Nos gobiernan hipócritas, o nos dejamos gobernar por hipócritas, y en esto, el ejemplo de Putin podría tratarse de un caso entre otros muchos, a no ser que las 233.000 personas que han perdido la vida en la guerra civil del Yemen, y las cerca de 16 millones que pasan hambre también a causa de esa misma guerra, no sean más que un número en la propaganda de algunas ONG y no una consecuencia directa del comercio internacional de materias primas y armas entre Arabia Saudí y el resto del mundo, incluida España. Nos gobiernan hipócritas y por eso ha sido tan complicado ver que la guerra que en Ucrania lleva encastrada desde al menos 2014, podía acabar en una tragedia de impredecibles consecuencias.

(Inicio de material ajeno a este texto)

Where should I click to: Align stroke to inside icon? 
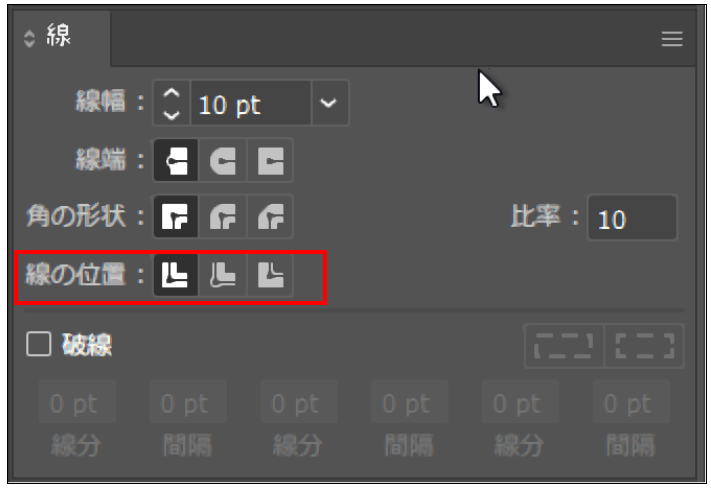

Se ha permitido que la violencia campe a sus anchas simplemente porque era lo más beneficioso, así, a secas, y no solo para la industria armamentística. Por puro interés se ha dejado que niños maleducados y violentos se conviertan en adultos criminales y genocidas. Se ha permitido desde las más altas esferas porque aunque de sobra se sabe que el origen de la violencia es la misma violencia, nunca se creyó que el sufrimiento pudiera escapar de su propia periferia. Y por eso mismo, ahora, que tenemos miedo a sufrir, nos toca dialogar, perdón, les toca dialogar a ellos, a los de las altas esferas, dialogar y dialogar con la más horrible expresión de la violencia para que las víctimas no acabemos siendo todas las personas de este planeta.